Accumulators can consist of two or more sections. A two section bet is a “double”, a three section is a “triple” and after that, they’re often called “four fold” or “five fold” accumulators. A typical football accumulator might be a series of teams that you predict will win. To get the accumulated odds paid out, all the teams would need to win. There’s even an accumulator called a “Heinz” as in Heinz 57 canned foods, This is – you guessed it – 57 bets consisting of doubles, trebles, four folds, five folds and an accumulator. At least two of these have to be successful to get a return!
Football and team sports betting terms
Since the growth of online sports betting, the “cash out” bet has become popular. This type of bet allows you to cash out before a match is finished. You will get a lower payout, but if you’re watching the match and you think your bet is becoming less likely to win, it can be a good judgement call. It’s especially popular with accumulator bets. If you’ve put a five leg accumulator on, and four legs have won, you can cash out without waiting to see if the fifth leg wins as well.
You can place a “first half bet” that is, a bet only on the result of the first half of a match, and can also bet on the correct score, the first goalscorer, number of goals, result, minutes before the first goal, “BTTS” which means “both teams to score” and literally dozens of other bet types. The good thing about sports betting online is that you can see all these different bets on the web site.
Another popular football bet is described in sports terminology as a “goal line” bet. You bet whether the total number of goals in a game will be under or over the goal line. So if the goal line is 2.5, you can bet on whether the game produces over 2.5 goals or under 2.5 goals.
Horse and greyhound racing
You get a different set of betting terms in these sports. You’ll still find accumulators but they involve picking horses (or dogs) in different races. The odds quoted by the bookies vary, and one way to get a good price is to place an “ante post” bet. You back your selection months or weeks before the race, and get a set price.
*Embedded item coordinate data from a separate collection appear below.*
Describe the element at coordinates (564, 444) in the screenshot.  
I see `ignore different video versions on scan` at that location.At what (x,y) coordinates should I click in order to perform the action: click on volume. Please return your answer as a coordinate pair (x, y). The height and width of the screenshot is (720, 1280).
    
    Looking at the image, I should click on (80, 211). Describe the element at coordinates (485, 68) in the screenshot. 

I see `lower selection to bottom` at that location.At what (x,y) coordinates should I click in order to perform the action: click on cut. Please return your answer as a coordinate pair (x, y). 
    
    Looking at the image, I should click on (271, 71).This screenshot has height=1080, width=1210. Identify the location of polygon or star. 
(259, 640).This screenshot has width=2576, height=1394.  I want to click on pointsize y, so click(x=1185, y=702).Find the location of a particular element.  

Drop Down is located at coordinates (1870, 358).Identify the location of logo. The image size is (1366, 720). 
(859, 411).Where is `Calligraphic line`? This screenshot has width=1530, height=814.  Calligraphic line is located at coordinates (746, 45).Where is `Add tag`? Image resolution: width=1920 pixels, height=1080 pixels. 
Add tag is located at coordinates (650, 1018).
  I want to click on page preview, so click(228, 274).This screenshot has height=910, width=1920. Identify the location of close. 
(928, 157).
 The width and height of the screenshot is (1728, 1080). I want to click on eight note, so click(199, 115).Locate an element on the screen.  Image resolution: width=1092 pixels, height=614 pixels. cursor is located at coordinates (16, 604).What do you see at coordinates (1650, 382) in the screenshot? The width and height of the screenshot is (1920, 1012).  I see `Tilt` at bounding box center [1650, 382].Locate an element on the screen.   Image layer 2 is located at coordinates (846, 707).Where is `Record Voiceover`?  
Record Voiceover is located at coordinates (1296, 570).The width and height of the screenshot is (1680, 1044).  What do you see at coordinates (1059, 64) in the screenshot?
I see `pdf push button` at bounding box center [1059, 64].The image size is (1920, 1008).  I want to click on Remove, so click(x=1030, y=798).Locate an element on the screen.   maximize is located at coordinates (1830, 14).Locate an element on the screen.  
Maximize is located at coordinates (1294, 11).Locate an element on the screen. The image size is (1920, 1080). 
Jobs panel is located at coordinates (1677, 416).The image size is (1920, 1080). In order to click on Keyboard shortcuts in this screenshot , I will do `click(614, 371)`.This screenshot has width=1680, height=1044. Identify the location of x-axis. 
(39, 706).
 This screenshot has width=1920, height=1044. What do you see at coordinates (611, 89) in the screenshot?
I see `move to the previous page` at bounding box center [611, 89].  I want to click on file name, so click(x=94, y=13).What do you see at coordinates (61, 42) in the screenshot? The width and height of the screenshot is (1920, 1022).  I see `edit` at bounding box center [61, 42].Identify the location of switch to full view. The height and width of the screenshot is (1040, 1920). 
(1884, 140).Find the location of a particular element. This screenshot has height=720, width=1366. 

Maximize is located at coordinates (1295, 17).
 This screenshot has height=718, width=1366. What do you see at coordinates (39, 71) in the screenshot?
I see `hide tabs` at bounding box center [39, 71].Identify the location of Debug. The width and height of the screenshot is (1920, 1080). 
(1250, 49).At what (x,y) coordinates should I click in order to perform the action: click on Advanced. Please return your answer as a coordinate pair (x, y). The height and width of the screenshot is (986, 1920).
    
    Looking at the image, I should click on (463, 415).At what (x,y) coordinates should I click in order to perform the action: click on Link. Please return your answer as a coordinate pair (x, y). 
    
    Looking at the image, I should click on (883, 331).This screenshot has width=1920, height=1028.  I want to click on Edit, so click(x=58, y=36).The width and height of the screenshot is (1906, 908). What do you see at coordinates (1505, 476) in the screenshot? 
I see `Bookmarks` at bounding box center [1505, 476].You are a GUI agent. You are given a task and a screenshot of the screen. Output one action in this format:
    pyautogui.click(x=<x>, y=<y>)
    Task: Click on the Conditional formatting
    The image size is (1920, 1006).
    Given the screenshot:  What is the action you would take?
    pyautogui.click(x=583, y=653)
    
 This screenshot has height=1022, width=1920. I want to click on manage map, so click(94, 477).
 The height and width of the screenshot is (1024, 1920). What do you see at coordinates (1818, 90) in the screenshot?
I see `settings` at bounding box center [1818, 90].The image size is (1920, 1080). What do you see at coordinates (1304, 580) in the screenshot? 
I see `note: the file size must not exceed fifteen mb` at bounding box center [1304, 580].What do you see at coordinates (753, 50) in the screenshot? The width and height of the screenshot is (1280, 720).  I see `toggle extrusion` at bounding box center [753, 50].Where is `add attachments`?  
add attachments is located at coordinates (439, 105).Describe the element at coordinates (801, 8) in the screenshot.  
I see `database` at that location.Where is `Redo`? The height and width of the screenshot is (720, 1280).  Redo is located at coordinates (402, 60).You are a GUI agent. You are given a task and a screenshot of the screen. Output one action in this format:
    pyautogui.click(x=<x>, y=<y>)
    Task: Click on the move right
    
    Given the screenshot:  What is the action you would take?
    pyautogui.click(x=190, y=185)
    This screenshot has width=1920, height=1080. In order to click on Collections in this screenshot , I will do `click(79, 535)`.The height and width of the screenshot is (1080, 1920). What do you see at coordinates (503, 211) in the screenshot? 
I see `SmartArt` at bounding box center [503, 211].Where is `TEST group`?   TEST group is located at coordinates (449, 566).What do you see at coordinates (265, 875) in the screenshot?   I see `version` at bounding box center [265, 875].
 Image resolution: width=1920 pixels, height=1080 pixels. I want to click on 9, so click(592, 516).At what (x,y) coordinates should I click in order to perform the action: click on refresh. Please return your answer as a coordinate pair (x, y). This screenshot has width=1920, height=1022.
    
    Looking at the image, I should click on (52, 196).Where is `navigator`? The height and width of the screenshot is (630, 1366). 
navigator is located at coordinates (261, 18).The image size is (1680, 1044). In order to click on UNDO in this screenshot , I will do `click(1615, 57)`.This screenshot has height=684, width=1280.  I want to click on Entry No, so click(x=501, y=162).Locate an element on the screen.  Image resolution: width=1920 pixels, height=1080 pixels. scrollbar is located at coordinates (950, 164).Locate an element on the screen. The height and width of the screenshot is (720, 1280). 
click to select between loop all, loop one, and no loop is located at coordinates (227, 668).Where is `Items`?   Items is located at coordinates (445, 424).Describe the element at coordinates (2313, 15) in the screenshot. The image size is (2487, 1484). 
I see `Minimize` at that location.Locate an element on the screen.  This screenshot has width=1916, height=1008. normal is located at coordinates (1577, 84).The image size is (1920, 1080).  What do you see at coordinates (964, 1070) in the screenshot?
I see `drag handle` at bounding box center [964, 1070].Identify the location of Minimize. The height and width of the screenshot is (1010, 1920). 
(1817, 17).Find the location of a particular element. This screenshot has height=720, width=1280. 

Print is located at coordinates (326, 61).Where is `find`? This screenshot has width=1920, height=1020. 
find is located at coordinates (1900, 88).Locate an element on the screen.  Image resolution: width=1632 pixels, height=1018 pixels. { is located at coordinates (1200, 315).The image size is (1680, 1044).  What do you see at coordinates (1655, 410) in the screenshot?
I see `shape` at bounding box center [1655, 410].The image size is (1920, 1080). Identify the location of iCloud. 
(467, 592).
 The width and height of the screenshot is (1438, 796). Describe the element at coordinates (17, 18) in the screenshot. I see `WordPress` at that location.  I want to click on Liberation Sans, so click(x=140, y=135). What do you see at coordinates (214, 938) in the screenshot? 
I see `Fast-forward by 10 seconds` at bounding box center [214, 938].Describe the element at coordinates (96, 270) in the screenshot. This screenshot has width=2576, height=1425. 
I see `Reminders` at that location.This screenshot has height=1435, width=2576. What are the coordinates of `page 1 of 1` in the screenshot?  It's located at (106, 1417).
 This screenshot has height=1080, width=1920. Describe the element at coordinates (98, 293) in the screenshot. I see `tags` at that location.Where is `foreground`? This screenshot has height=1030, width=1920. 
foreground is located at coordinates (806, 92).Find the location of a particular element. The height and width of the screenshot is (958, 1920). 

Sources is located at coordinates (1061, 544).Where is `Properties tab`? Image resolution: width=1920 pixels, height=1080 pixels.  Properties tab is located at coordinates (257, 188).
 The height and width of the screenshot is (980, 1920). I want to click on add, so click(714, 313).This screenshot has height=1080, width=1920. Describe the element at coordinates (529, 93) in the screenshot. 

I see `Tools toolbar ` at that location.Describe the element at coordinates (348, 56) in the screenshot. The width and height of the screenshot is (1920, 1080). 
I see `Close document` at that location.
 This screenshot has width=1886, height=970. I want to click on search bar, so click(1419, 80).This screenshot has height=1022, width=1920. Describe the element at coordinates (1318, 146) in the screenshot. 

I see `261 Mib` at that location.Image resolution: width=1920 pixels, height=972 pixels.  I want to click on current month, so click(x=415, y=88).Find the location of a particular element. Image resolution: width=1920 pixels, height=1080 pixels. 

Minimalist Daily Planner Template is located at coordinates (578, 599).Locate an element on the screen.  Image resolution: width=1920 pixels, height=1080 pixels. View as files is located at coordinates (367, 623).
As race day nears, you’ll find the prices are often much less competitive, especially on favourites.
You can place bets that refund your money if the horse falls (normally this is your loss) or if the horse fails to start. In a standard race, you have “win” bets in which you select the horse to win, accept the odds, and get paid out your bet plus the odds multiplied by your stake if it wins. Then you have “each way” bets, in which you back a horse to come first or second, and accept half the odds if it wins. In a very large field of runners, such as the Grand National, you can win with a horse placed up to fourth, but you’ll only get a quarter of the odds.
You’ll often see the word “Bar” as in “50-1 Bar”. It means that any horse not featured with its own price, is priced at 50-1. The horses that the bookie feels are less likely to win are priced this way, to save time.
Bookies’ jargon is a world of its own – keep your eyes peeled, because they’re always inventing new bets and new ways to describe them.